ノックが聞こえ、ドアのガラスから士郎が顔を覗かせたからだ。

「アツヤ、給食届いたよ」

「あ、そ。親切にどうも」

はにかんでるような士郎の顔をちらりと見やり、アツヤはジャージのポケットに手を突っ込んで立ち上がる。

「ほら、お前も行くんだろ?」

「あ、うん。でも先行ってて……」
ドアですれ違い様アツヤに肩を小突かれた士郎は、何かを背後に隠して取り繕うような笑みを作る。

そんな兄を不審げに睨みながら立ち去るアツヤの背中を、消えるまで見送ってから、士郎は豪炎寺の方へと振り返った。

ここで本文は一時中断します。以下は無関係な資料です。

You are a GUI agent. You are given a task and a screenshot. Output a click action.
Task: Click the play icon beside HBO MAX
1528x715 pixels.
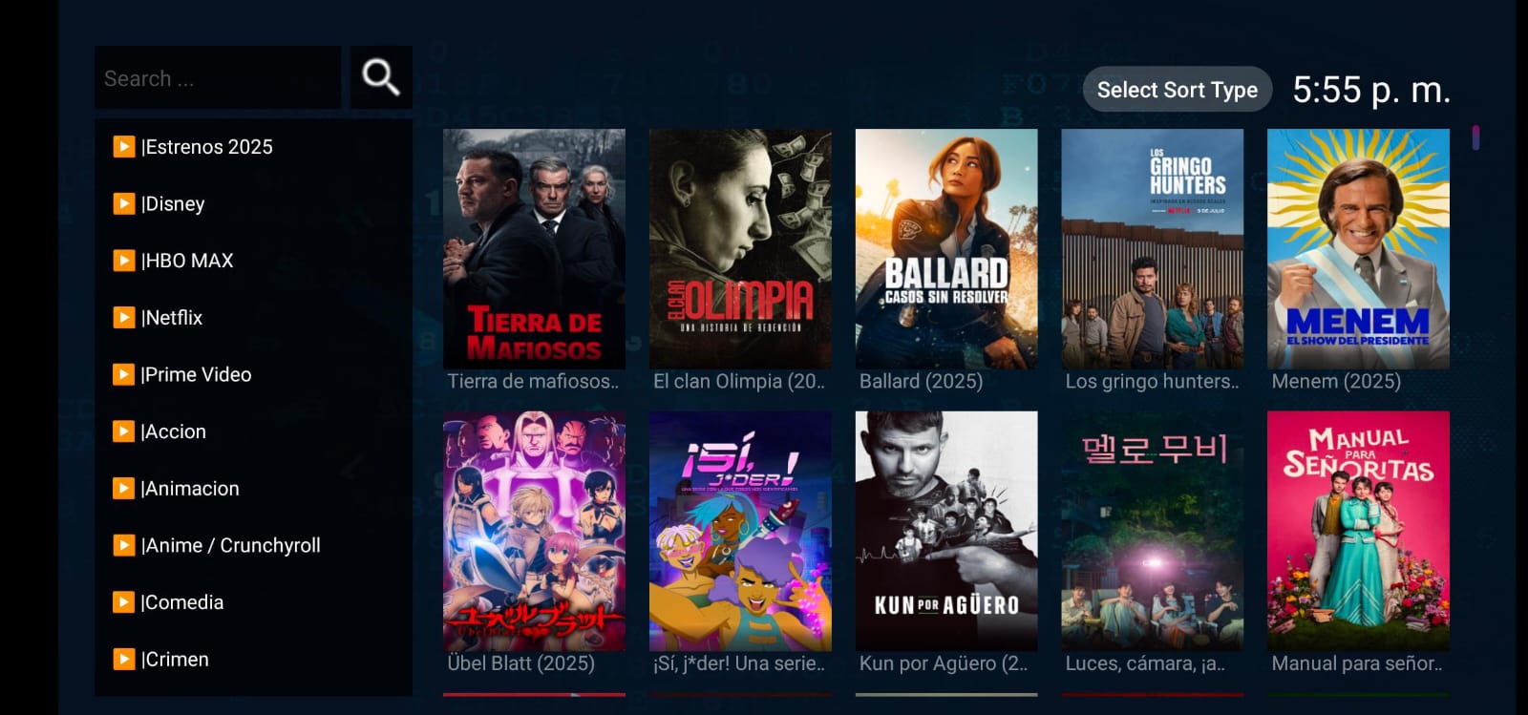[x=124, y=260]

「あの……豪炎寺くんは……お昼……いつもどうしてるの?」
「うさぎサプリの売上に貢献してる」

豪炎寺は真顔でおどけた。
白恋中は給食制だが、新学期から『間食指導』の開始にともない売店でうさぎサプリブランドのパンやデザートなどのトライアル販売をしてるのだ。

「え〜、感心だけど……あれって軽食しかないよね?」
「まあな」

何でそんなことを訊くのだろう?
この辺りに飲食店はおろか、コンビニもないことは士郎も知っているはず……

「あのさ……」
デスクから立った豪炎寺に、士郎が恥ずかしそうに歩み寄る。
「よかったら……これ食べて」

豪炎寺は驚いて目を見開いた。

士郎差し出したのは、水色のハンカチに包まれた弁当箱だったからだ。